He shook his head when I said it took twenty-four hours to fly there, and told me that his nephew-in-law -- the boy on his way to town now -- was on his way to Baltimore.

"America must be hard."

He shrugged. They didn't get much money, but they could eat a big meal for $1.50, and they had security. After you'd been working five years in this place, you could take a three-week vacation. Life wasn't so bad; they just needed papers. "They studied in California," he said of the boys; "they speak English."

We looked out through the sludge and drizzle to a nearby house, rebuilt since the fire. "Is a Spanish word," he said, a little proudly, holding it gently on his tongue. "A-do-be."


When I decided the storm had broken enough for me to clomp back up to my house (my clothes so caked in filth that I ended up stripping naked at my front door, and leaving all the sodden clothes outside), I turned to my new friend and said, "íQué lástima!"

He waved and smiled. "Is a nice word."

.  .  .

It is a classic story in a way, of fire and flood and migration; the two moments I've just described could almost come from some Old Testament parable.
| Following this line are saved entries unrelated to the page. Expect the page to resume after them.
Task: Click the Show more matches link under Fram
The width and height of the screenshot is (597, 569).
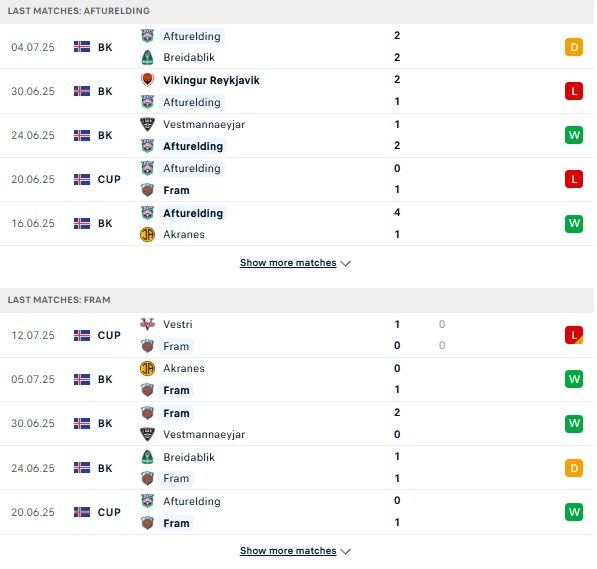Action: coord(288,551)
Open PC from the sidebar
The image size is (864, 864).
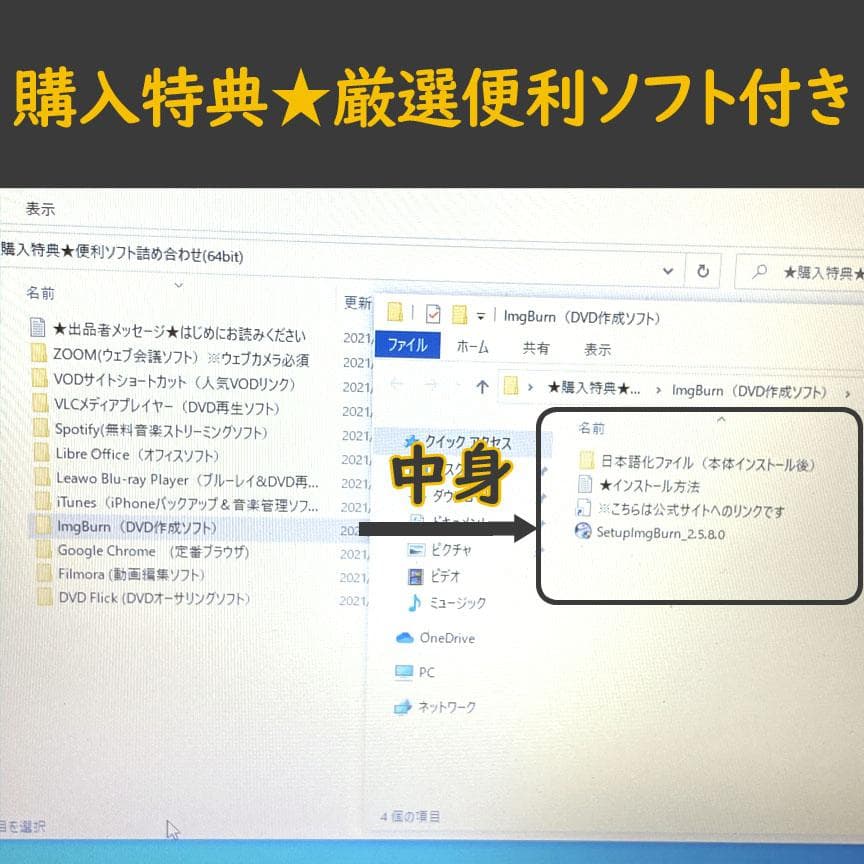428,672
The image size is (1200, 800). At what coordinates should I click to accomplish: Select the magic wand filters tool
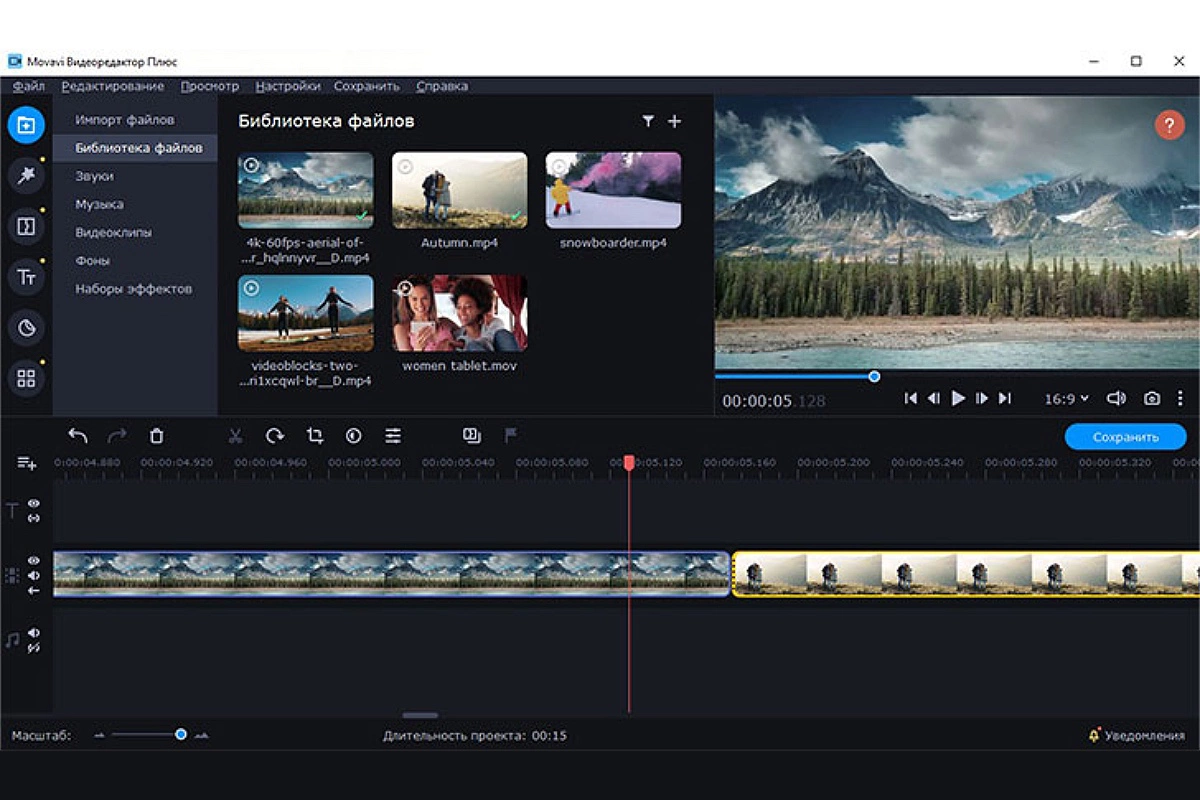(27, 175)
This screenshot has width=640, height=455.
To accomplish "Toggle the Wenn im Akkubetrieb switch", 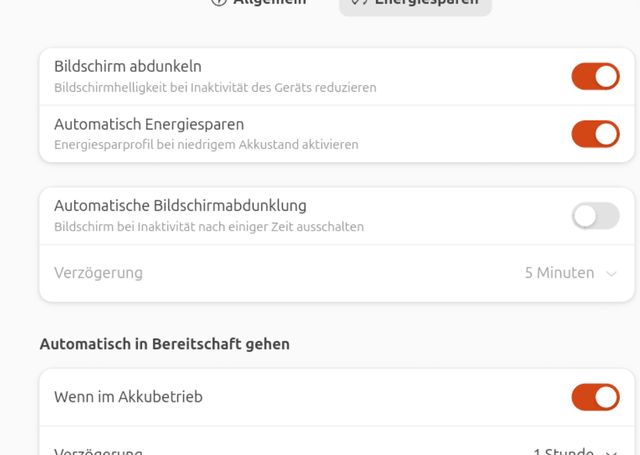I will pos(595,397).
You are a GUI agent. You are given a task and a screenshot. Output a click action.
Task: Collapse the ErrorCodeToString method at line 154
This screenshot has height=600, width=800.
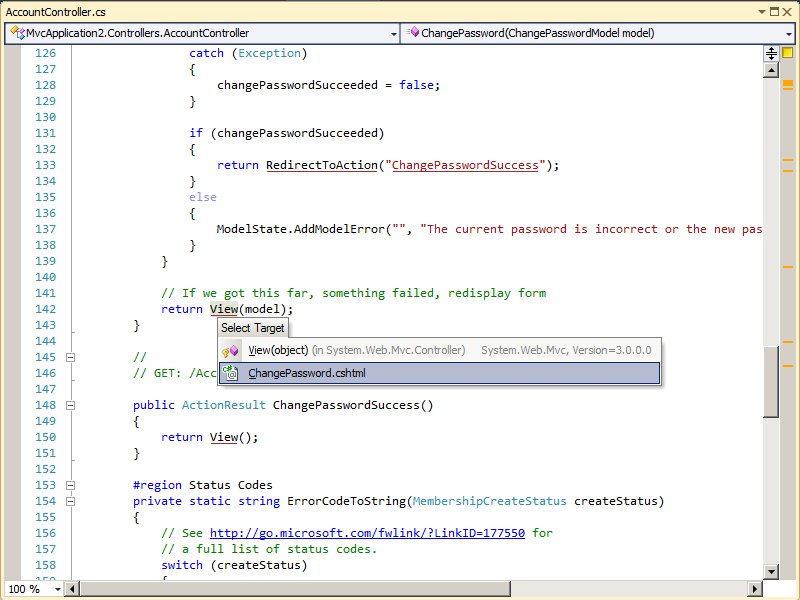(x=68, y=501)
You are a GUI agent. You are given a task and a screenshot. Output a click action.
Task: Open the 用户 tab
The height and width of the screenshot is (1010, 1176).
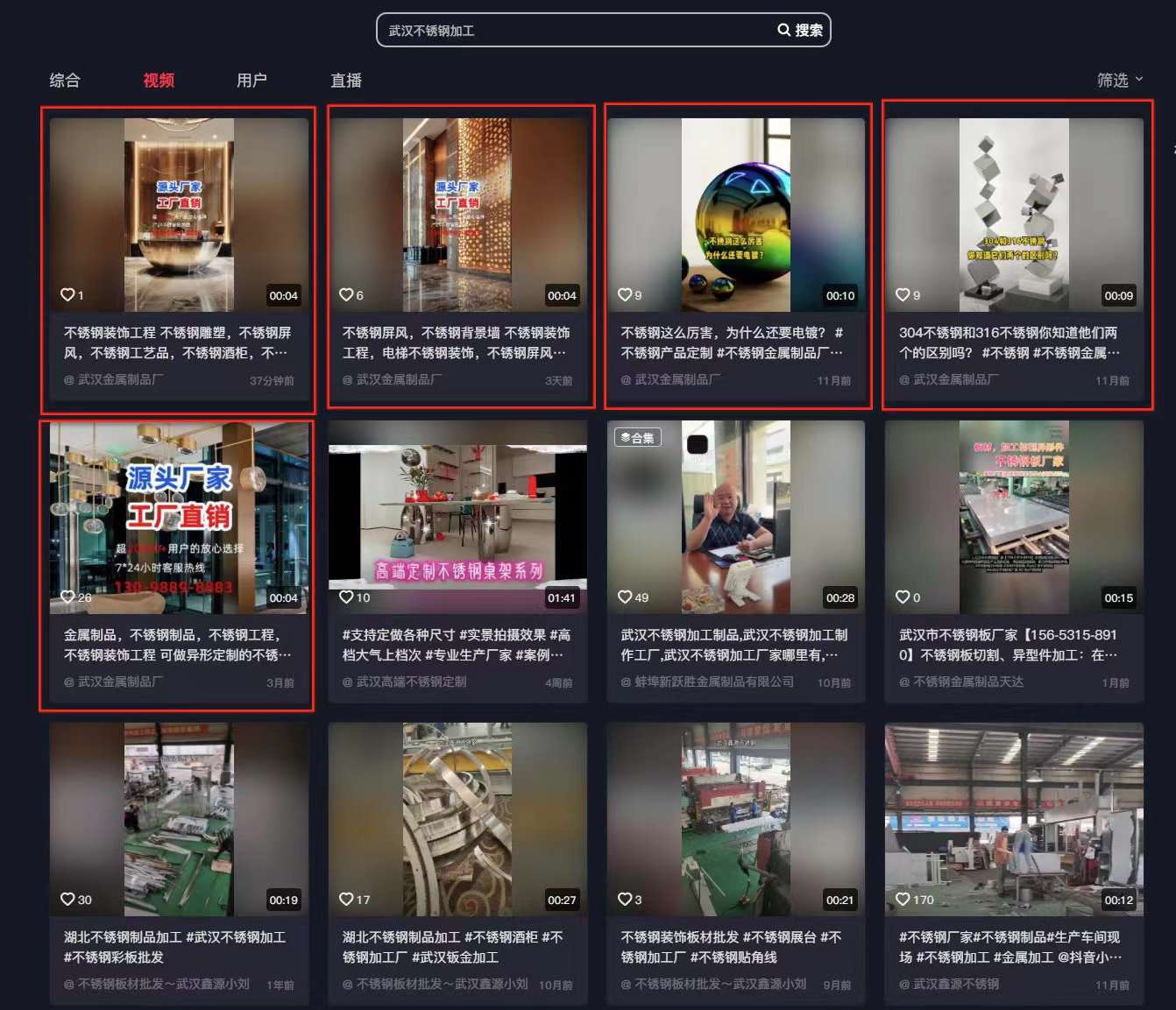coord(251,81)
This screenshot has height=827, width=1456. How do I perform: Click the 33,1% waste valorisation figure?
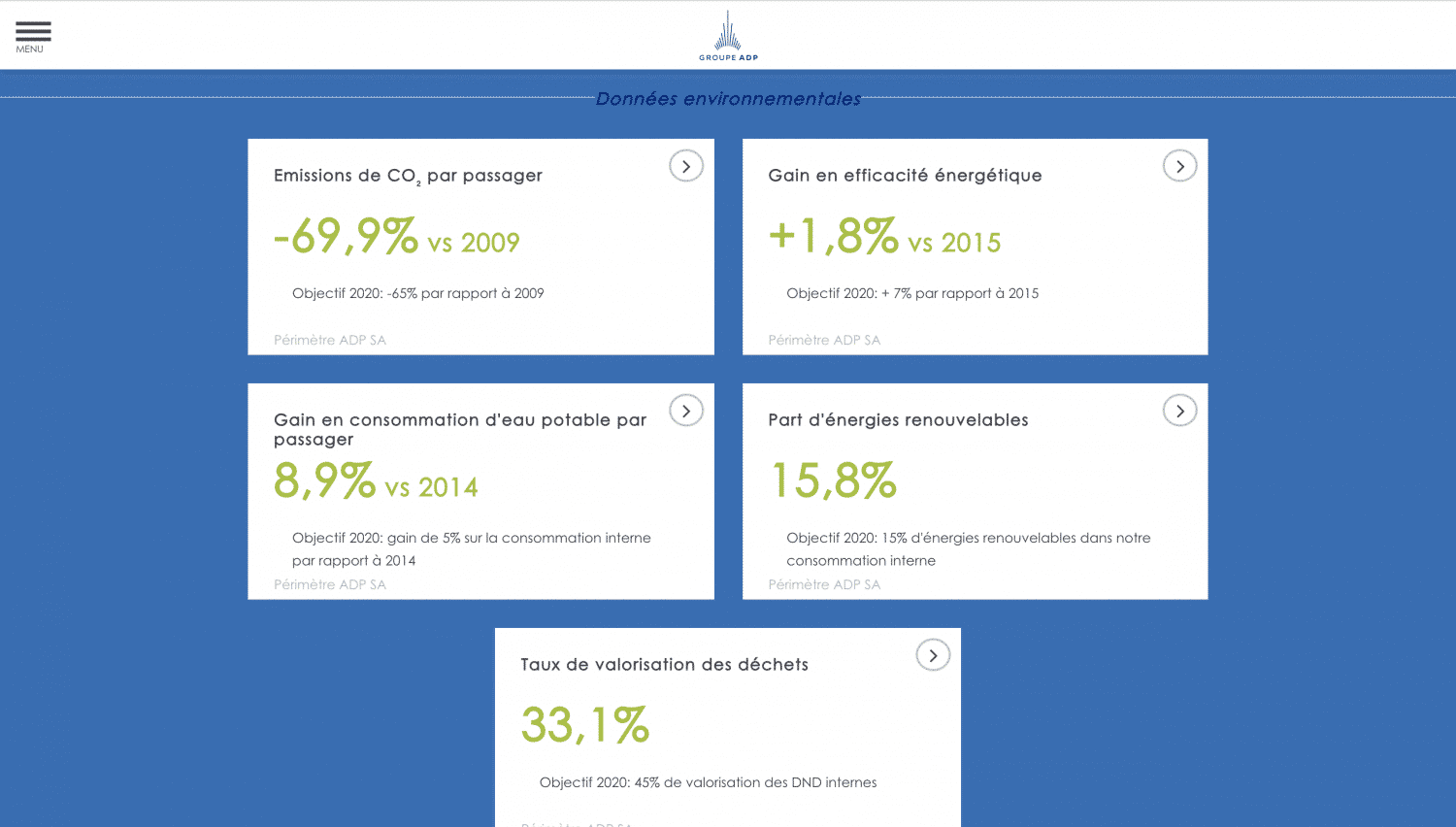click(x=585, y=726)
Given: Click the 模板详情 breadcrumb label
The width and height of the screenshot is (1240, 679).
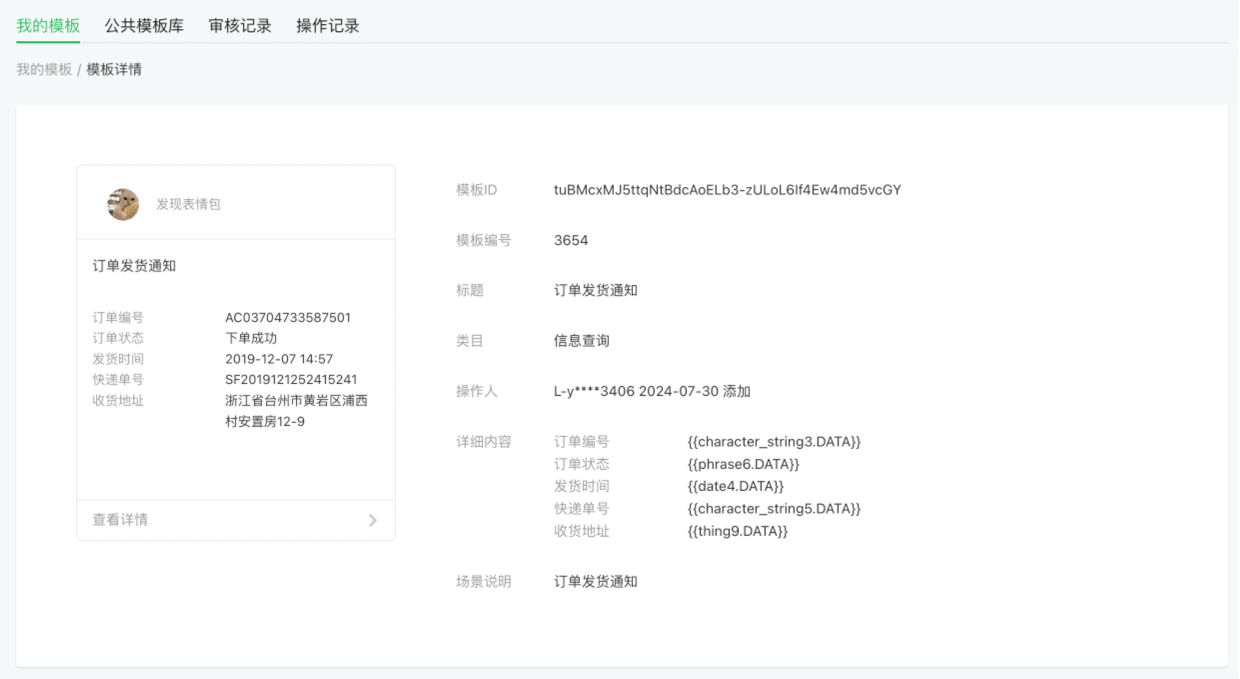Looking at the screenshot, I should pos(114,70).
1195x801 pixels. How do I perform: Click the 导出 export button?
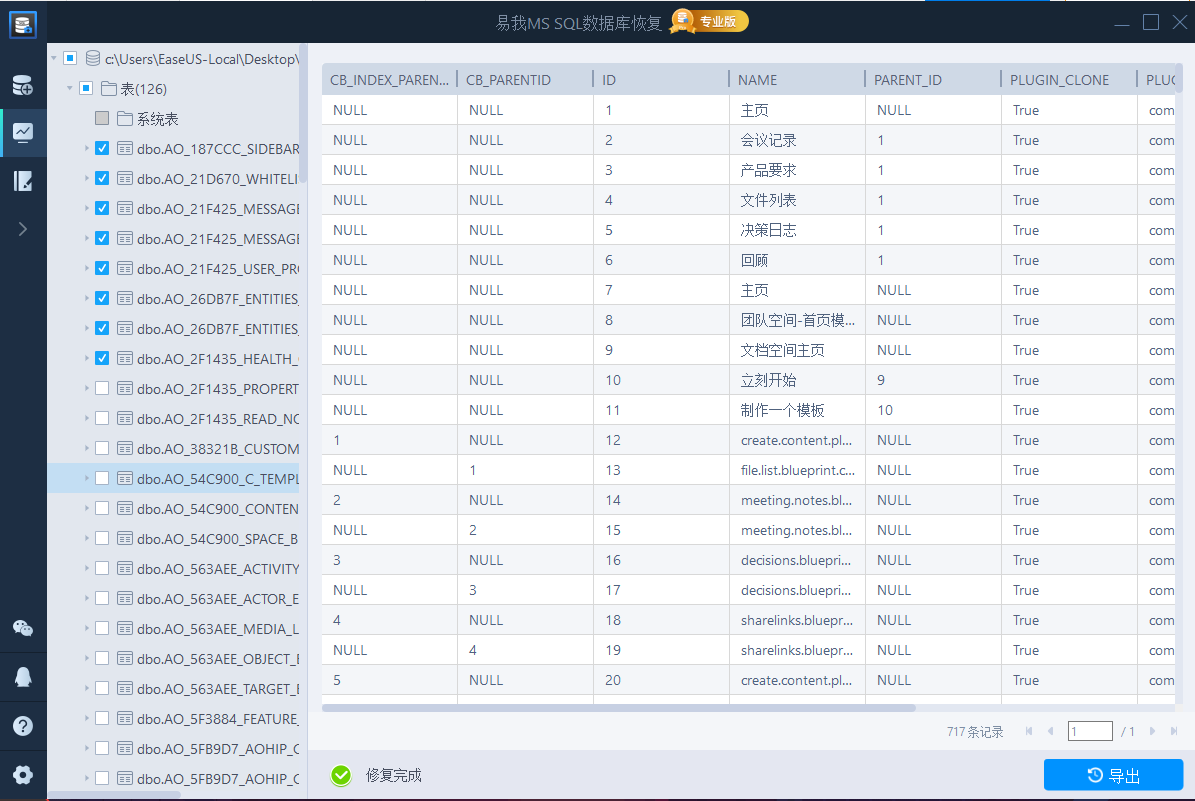point(1113,775)
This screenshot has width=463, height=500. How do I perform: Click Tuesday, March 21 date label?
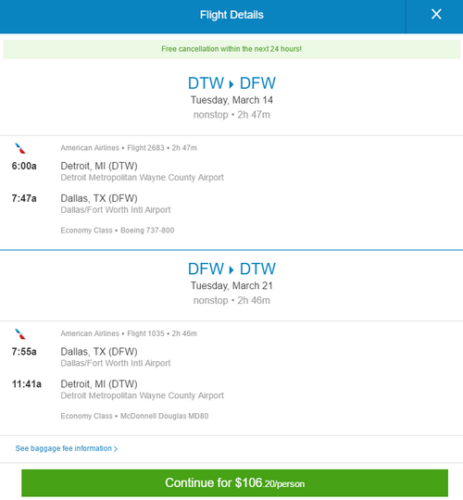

The words themselves, of exile and homelessness and travel, are old ones that speak to something intrinsic to the state of being human. But it is a modern story, too, of a person with an American alien card and an Indian face and an English accent, on his way to Japan, meeting a neighbor who lives down the street in a universe that has never touched his own; and a man coming to a country where he can scarcely speak the language and passing twenty-eight years as an "illegal" to support a family scarcely seen. Two kinds of cross-border experiences meet, one postmodern and fueled by technology, the other tribal almost; over the Atlantic and under the border fence.

The other truth is that they are crossing all the time these days -- the new and the old -- and producing encounters seldom seen before. Two different worlds are coming together now, and both of us, aliens and unofficials for twenty-eight years in the great immigrants' Land of Promise, were being tossed about in the fast, driving winds that were blowing the world all around.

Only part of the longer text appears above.